IF I RULED THE WORLD by Press Press, an Introduction by Kimi Hanauer
Last summer in Baltimore, just a few months following the Baltimore Uprising, I started reaching out to possible collaborators for a project that has now become If I Ruled The World. At that time, it felt like the most important thing I could do was to be present with other people who cohabitate the city, to be as aware as possible of the people around me and the vastly different experiences of this city that we all have.
I’m not sure that I was able to discreetly identify this at the time; I didn’t know exactly why I was starting this project, but somehow this collection of works and conversations came out of an attempt to be fully present. Starting at that moment, and over the past couple months in Baltimore, for me, to be fully present has meant having conversations, or listening in on conversations, that investigate where freedom and joy exist in Baltimore and where freedom and joy could, but does not yet, exist in Baltimore.
The prompt for this project, taken from Nas’ song “If I Ruled The World” (It Was Written, 1996) featuring Lauryn Hill, is a contradiction itself; on one hand, it asserts that everyone has the right to take up space and envision the world as they want it, but on the other, it claims an old-school, hierarchical way of structuring life.
However outdated this question might be, it provoked a series of collaborative, artistic responses and conversations by Baltimore-based creatives and activists, who attempted to find a contemporary way of asking the question itself. Artistic collaborators who stepped into this project did not only contribute content but also defined the direction of the entire project and identified new collaborators to pull in.
Thus, this collection of unique voices, works and conversations grew organically over the past few months and will continue to exist in various forms: as an ongoing series on BmoreArt, on a digital platform, as a printed publication and as a conference at this year’s Publications and Multiples Fair.
Contributors include: Khadija Nia Adell, Jared Brown, Person Ablach, Amy Reid, Greydolf, Bonnie Jones, students of the Baltimore City Community College Refugee Youth Project, Kursten Pickup, Besan Khamis, Rahul Subhash Shinde, Bryanna Jenkins, Get Your Life! Production, Loring Cornish and Kate Khatib.

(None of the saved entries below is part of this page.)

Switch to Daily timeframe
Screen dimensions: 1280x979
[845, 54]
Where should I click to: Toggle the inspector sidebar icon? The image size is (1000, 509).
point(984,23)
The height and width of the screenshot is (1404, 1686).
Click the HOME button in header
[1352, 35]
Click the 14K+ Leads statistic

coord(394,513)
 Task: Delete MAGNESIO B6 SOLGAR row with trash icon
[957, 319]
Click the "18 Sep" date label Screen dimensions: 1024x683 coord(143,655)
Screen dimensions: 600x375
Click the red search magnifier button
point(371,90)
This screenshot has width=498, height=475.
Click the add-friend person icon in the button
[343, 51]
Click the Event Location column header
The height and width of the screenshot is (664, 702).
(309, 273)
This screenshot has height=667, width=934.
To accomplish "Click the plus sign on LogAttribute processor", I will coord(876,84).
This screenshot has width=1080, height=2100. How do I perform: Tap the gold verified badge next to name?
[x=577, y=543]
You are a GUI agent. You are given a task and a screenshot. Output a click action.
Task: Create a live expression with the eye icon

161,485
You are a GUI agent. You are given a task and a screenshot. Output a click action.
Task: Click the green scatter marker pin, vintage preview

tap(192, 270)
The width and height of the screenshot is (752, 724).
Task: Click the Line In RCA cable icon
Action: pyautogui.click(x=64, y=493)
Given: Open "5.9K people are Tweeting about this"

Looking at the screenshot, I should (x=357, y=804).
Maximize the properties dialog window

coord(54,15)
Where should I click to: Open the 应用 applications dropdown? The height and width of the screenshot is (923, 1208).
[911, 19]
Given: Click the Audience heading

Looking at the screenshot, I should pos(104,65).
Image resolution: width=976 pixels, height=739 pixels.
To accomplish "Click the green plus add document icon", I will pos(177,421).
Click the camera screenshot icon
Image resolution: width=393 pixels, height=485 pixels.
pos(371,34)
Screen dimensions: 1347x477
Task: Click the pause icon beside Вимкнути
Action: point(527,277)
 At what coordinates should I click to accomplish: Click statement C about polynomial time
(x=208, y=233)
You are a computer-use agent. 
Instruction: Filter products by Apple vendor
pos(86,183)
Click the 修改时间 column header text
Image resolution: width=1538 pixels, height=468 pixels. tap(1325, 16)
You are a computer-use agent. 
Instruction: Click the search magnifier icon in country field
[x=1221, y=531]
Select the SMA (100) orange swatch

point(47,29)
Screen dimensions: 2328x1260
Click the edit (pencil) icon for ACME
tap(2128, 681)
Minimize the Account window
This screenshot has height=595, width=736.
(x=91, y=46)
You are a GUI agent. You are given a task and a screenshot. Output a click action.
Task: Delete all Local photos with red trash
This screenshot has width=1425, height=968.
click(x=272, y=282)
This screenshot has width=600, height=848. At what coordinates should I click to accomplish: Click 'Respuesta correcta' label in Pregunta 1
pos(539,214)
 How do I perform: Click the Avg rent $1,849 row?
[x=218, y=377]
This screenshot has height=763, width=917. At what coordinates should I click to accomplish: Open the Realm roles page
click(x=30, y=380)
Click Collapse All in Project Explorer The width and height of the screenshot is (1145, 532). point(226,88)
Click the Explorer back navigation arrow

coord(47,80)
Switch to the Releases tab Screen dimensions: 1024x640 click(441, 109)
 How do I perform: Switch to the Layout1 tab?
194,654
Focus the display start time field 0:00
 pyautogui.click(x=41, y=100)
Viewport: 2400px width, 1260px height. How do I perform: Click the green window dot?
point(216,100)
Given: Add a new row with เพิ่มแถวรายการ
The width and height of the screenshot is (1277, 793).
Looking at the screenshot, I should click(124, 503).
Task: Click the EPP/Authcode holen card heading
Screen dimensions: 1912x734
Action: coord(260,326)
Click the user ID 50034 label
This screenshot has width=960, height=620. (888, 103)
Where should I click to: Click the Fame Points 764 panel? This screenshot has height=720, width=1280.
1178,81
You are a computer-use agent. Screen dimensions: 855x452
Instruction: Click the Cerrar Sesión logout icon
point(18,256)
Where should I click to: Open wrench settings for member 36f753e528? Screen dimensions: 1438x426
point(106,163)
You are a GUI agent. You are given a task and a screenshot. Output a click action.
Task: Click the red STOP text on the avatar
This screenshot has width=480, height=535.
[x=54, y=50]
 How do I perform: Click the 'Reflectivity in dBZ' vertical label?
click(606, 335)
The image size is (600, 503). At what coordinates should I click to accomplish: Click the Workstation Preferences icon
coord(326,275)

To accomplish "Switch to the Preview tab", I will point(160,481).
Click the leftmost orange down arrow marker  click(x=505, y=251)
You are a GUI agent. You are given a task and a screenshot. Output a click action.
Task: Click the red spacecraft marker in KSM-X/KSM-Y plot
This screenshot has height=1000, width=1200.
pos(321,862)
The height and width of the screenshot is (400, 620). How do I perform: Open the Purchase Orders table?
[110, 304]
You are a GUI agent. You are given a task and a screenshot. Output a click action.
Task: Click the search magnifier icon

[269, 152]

When starting this project, my hope was that the prompt would inspire collaborators to imagine their most positive visions of the world, and through that positivity, would be able to thoughtfully and critically investigate the nuances within the struggle for social equity in our city. However, this collection of works evolved to approach art and activism much more broadly, touching on subjects such as health, education, language, public space and more.
These themes that emerged in reaction to the on-going threads I set up, questions such as, What makes you feel free? What is special to you about Baltimore? What do you say 100% yes to? ground this investigation in the idea that activism can take many different forms, and is, at it’s root, something that is strongly tied to the ways we live our lives every single day.
Instead of being a call for imagination, this project evolved to investigate and exemplify the concrete actions that can grow out of the audacity and the courage that it takes to imagine the world as you want it to be.
This is a call for more than imagination.
What if you ruled the world?
Kimi Hanauer, Press Press
Image caption: Image by Gaia, quote by Jared Brown, printed by Press Press.